Excerpted text: Begin

Woods Bagot’s design for Convene hints at traditional City livery companies with references to materials such as stained glass and ironmongery © Jack Hobhouse
Another prime example of workplace innovation can be found on levels three and four where New York-headquartered meeting, event and workplace provider Convene has responded to office workers’ need to be away from their desks in order to build relationships and brainstorm. Within the 50,000 sq.ft set up, designed by architecture and interiors practice Woods Bagot, there are main meeting and event spaces for hire. There is also the option to use private members club-style facilities with open plan workspace, private dining as well as state-of-the-art conference rooms. The design takes influences from the tradition of the City of London’s livery companies: trade associations dedicated to professions such as ironmongery, plumbing or insurance. In this way Convene is a modern day place for people to do their best work.
22 Bishopsgate incorporates art and craft features such as an entrance canopy artwork by British artist Alexander Beleschenko © PLP
In terms of respecting its neighbours, the building is shaped to respect views around it. Its twenty three-sided, faceted glass form provides a strong yet serene backdrop to its neighbours which include the ‘Cheesegrater’ at 122 Leadenhall Street by Rogers, Stirk Harbour + Partners and 30 St Mary Axe by Foster + Partners. Public-facing art and craft has been incorporated into 22 Bishopsgate’s architecture from the north entrance canopy artwork by Alexander Beleschenko to Bill Amberg’s leather hand-crafted reception library to sculptural works by French furniture artist Pierre Renart.
22 Bishopsgate has a twenty three-sided, faceted glass form which sits seamlessly alongside its skyscraper neighbours © PLP
Tech is in place too with elements like opt-in facial recognition and QR entry codes but really 22 Bishopsgate’s strength is its focus on people’s needs whether individual or working collaboratively in a group.

Excerpted text: End
Data segment: Begin

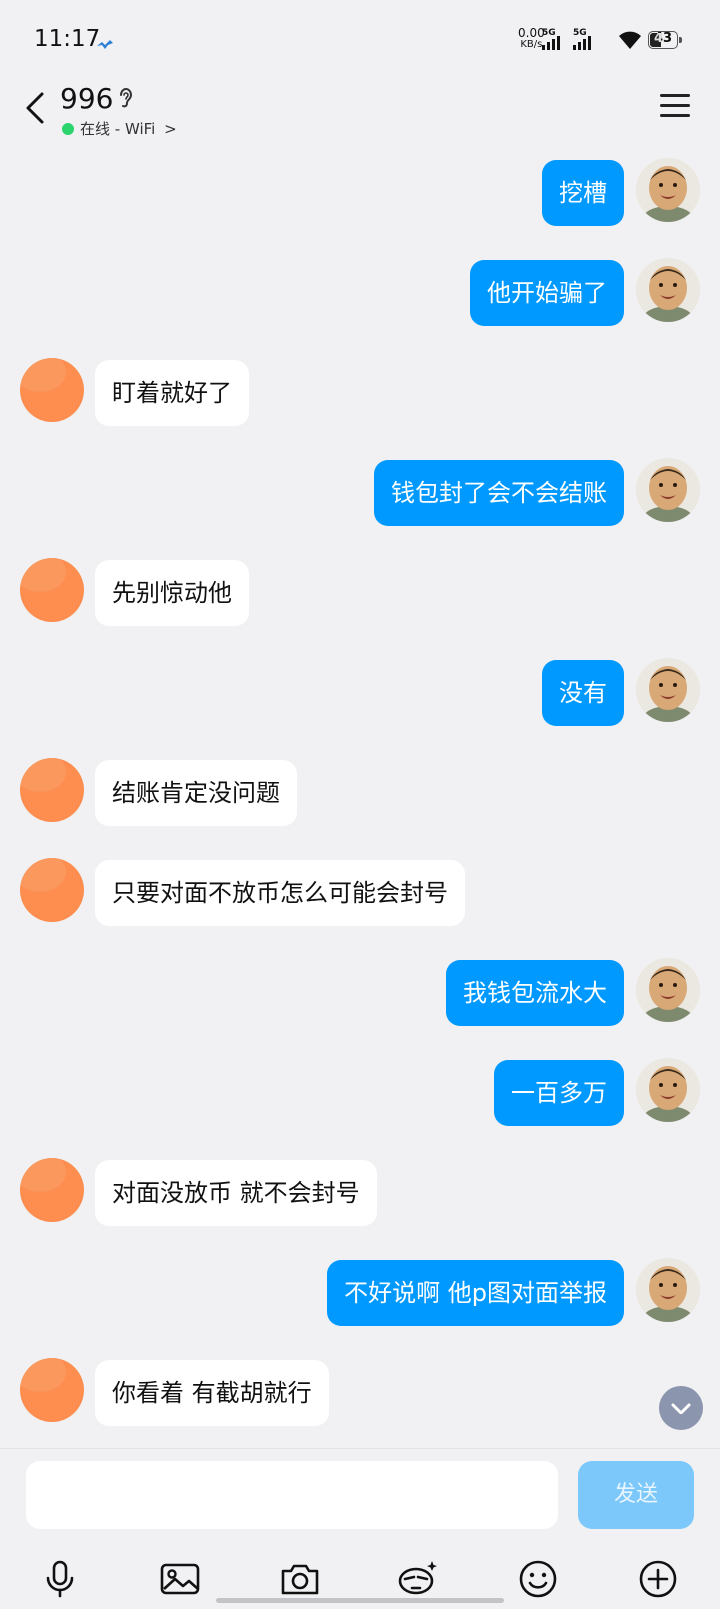 The width and height of the screenshot is (720, 1609). Describe the element at coordinates (630, 42) in the screenshot. I see `wifi-icon` at that location.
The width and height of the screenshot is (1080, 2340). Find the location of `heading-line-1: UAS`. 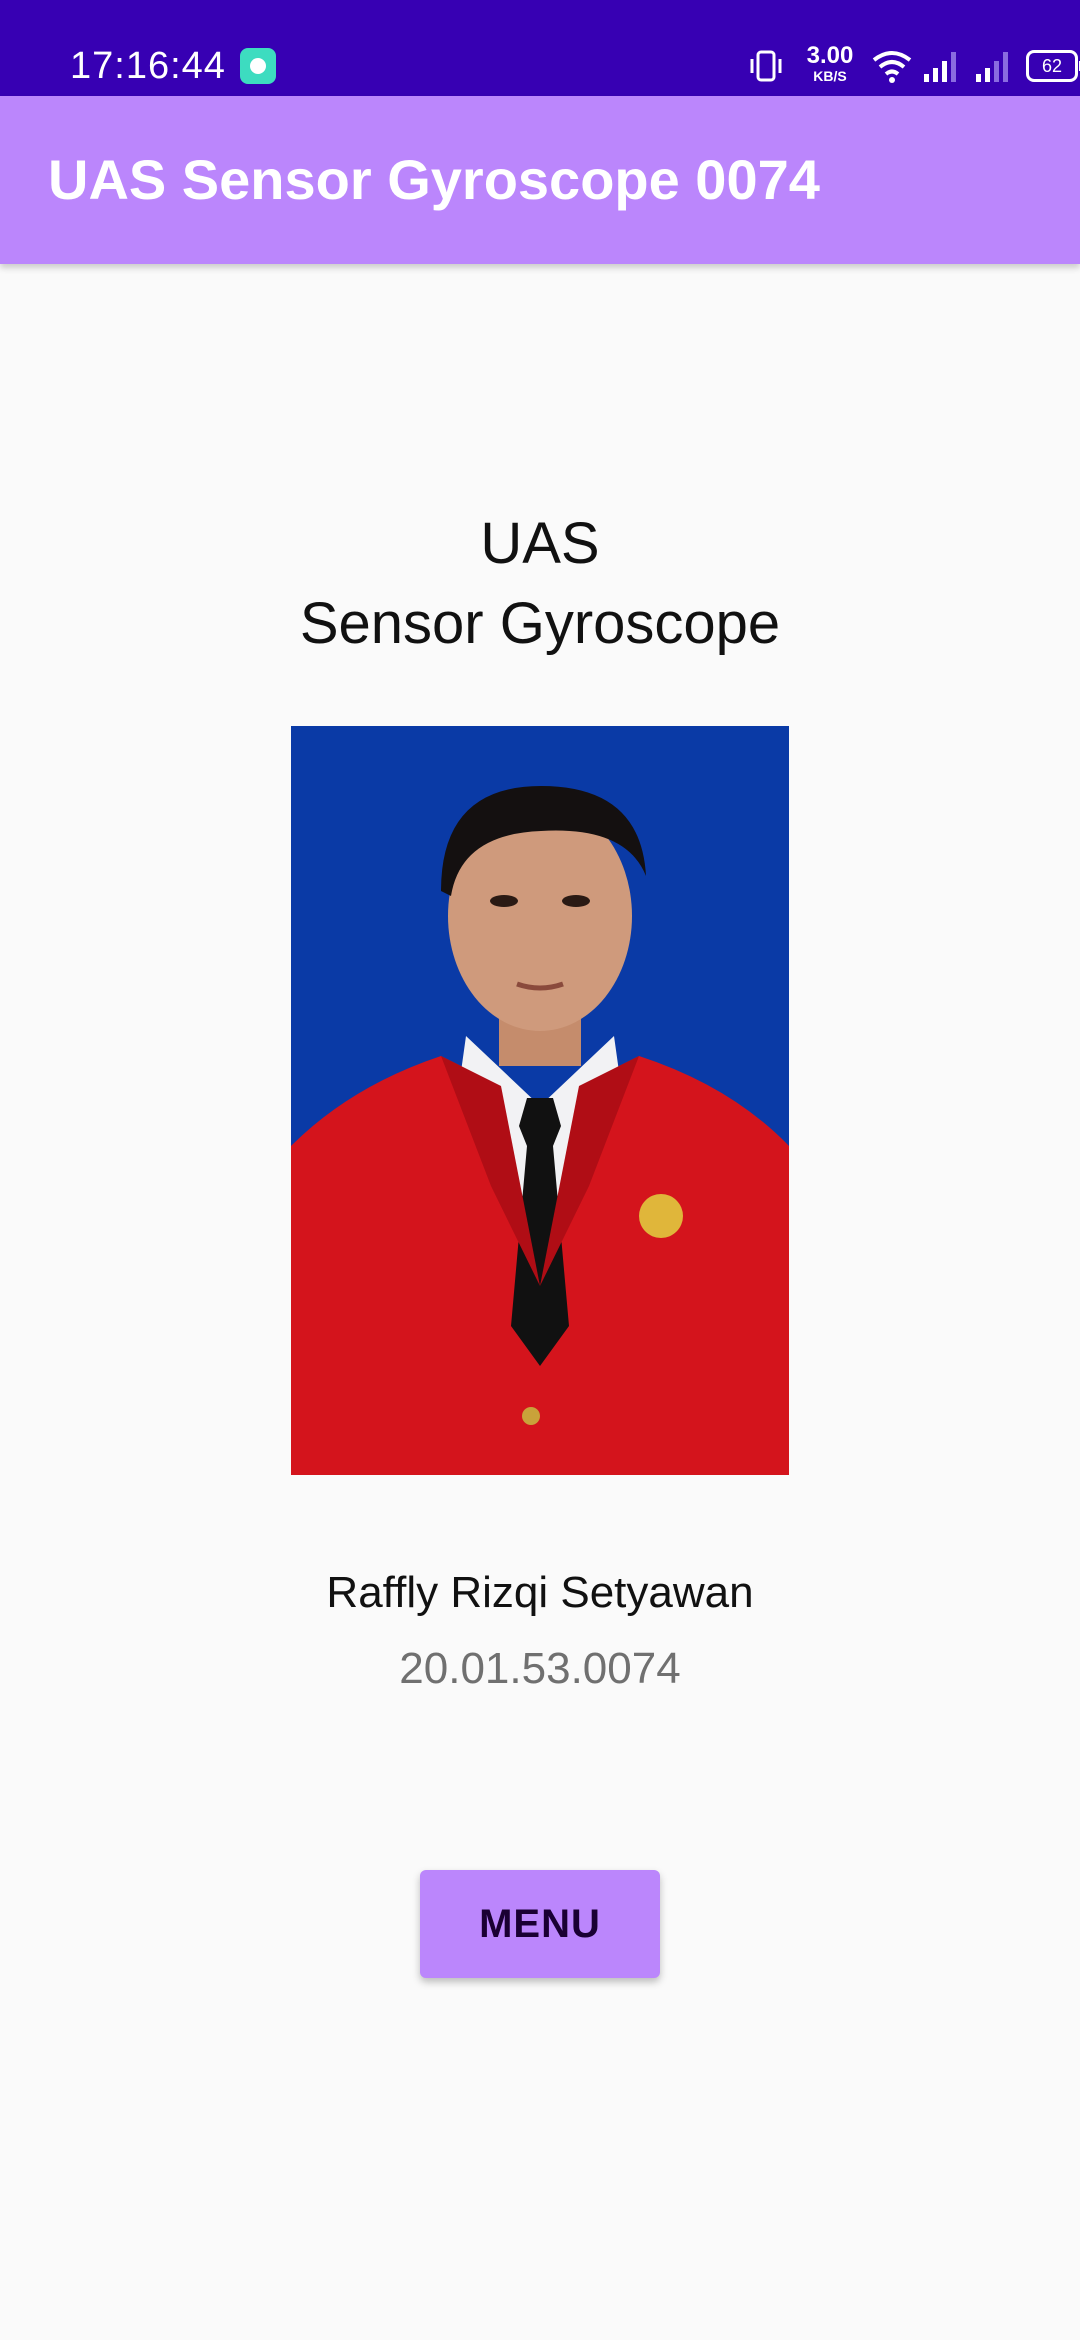

heading-line-1: UAS is located at coordinates (540, 544).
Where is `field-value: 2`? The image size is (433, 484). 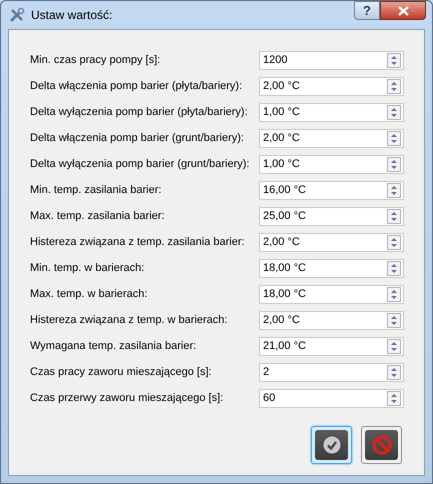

Data segment: End

[Description of the task]
Can you repeat the stretch of the 22 Bishopsgate text from "22 Bishopsgate incorporates" through "artist Pierre Renart." word for word?

[Output for this task]
22 Bishopsgate incorporates art and craft features such as an entrance canopy artwork by British artist Alexander Beleschenko © PLP
In terms of respecting its neighbours, the building is shaped to respect views around it. Its twenty three-sided, faceted glass form provides a strong yet serene backdrop to its neighbours which include the ‘Cheesegrater’ at 122 Leadenhall Street by Rogers, Stirk Harbour + Partners and 30 St Mary Axe by Foster + Partners. Public-facing art and craft has been incorporated into 22 Bishopsgate’s architecture from the north entrance canopy artwork by Alexander Beleschenko to Bill Amberg’s leather hand-crafted reception library to sculptural works by French furniture artist Pierre Renart.